● **KURZE AUFGABE 1**: Gib aus den Dateneinträgen unten den Abschnitt unverändert wieder, der mit der Zeile beginnt, die "OME in the highlighted box" enthält, und mit der Zeile endet, die "This screenshot has height=360, width=385. coord(127,123)" enthält. Beide Zeilen gehören dazu.

● **TEXTAUSZUG**:
--
Familienrecht: Abschluss eines Ehevertrages – Ja oder nein?

RA Dr. Gottfried Hantke, RAe Dr. Hantke & Partner

Bei der vorstehenden Frage handelt es sich um ein „juristisches Thema“, welches im besonderen Maße geeignet ist, Emotionen auszulösen. Dies gilt erst recht, wenn dieses Thema im Vorfeld einer beabsichtigten Eheschließung in irgendeiner Weise „auf den Tisch kommt“. Denn im Regelfall sind die Tage und Wochen vor einer beabsichtigten Eheschließung sowieso im höchsten Maße emotional „aufgeladen“ – sei es mit „höchsten Glücksgefühlen“, die sich durch ein Thema „Ehevertrag“ beeinträchtigt fühlen könnten, oder auch mit der bekannten „Panik“, die vielleicht den einen oder anderen der Partner befällt, ob die bevorstehende Eheschließung wirklich die richtige Entscheidung ist – oder möglicherweise doch nicht. Bekanntlich sind Emotionen grundsätzlich nicht geeignet, bei der Klärung rechtlicher Fragen zu helfen. Deswegen soll es die Aufgabe der nachstehenden Ausführungen sein, selbst in der Situation unmittelbar vor einer Eheschließung einen emotionsfreien Blick auf das Rechtsinstitut des „Ehevertrages“ zu werfen. Gleichzeitig können aber auch – möglicherweise – Vorurteile ausgeräumt werden, die man leider immer wieder – und viel zu oft – bei der Diskussion um dieses Thema antrifft. In diesem Sinne Folgendes:

1.
--
(Dateneinträge)

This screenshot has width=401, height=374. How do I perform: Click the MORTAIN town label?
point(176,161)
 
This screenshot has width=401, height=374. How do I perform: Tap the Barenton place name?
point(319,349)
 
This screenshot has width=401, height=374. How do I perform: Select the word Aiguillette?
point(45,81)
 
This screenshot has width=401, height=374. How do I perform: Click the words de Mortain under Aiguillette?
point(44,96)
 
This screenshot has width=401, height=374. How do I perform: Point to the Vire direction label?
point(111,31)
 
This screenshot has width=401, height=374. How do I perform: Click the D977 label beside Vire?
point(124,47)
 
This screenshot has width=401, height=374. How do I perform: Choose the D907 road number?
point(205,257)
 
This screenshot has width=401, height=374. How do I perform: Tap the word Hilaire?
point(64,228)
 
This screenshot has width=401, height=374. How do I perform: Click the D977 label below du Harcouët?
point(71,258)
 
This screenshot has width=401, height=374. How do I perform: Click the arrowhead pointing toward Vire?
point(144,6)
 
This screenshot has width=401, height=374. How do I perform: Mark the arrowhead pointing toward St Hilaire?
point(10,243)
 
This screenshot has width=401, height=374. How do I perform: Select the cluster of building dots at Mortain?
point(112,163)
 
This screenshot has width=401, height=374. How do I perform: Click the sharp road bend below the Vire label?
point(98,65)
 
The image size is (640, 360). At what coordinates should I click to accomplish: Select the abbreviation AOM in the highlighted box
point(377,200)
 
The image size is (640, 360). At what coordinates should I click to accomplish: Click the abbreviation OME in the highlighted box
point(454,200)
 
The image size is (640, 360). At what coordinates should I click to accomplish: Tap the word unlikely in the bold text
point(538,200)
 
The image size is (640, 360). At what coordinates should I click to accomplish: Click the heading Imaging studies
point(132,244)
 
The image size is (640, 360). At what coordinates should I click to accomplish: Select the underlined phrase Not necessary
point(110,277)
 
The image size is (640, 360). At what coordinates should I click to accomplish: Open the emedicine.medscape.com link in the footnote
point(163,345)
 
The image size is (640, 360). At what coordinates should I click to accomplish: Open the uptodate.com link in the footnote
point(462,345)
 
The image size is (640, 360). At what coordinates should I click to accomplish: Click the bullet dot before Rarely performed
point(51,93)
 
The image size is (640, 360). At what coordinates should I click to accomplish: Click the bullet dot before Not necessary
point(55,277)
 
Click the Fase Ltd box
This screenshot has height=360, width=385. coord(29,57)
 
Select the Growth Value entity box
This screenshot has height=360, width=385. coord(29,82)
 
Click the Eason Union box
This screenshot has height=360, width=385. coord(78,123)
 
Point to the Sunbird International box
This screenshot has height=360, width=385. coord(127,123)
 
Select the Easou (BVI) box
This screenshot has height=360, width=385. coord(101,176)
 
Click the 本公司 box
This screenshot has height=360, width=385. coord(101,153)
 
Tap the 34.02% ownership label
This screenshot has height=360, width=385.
--
● **KURZE AUFGABE 2**: Wobei zu helfen sind Emotionen laut dem Textauszug zum Ehevertrag grundsätzlich nicht geeignet?

● **VOLLSTÄNDIGE ANTWORT 1**:
The image size is (640, 360). At what coordinates should I click to accomplish: Click the abbreviation OME in the highlighted box
point(454,200)
 
The image size is (640, 360). At what coordinates should I click to accomplish: Tap the word unlikely in the bold text
point(538,200)
 
The image size is (640, 360). At what coordinates should I click to accomplish: Click the heading Imaging studies
point(132,244)
 
The image size is (640, 360). At what coordinates should I click to accomplish: Select the underlined phrase Not necessary
point(110,277)
 
The image size is (640, 360). At what coordinates should I click to accomplish: Open the emedicine.medscape.com link in the footnote
point(163,345)
 
The image size is (640, 360). At what coordinates should I click to accomplish: Open the uptodate.com link in the footnote
point(462,345)
 
The image size is (640, 360). At what coordinates should I click to accomplish: Click the bullet dot before Rarely performed
point(51,93)
 
The image size is (640, 360). At what coordinates should I click to accomplish: Click the bullet dot before Not necessary
point(55,277)
 
Click the Fase Ltd box
This screenshot has height=360, width=385. coord(29,57)
 
Select the Growth Value entity box
This screenshot has height=360, width=385. coord(29,82)
 
Click the Eason Union box
This screenshot has height=360, width=385. coord(78,123)
 
Point to the Sunbird International box
This screenshot has height=360, width=385. coord(127,123)

● **VOLLSTÄNDIGE ANTWORT 2**: Bei der Klärung rechtlicher Fragen.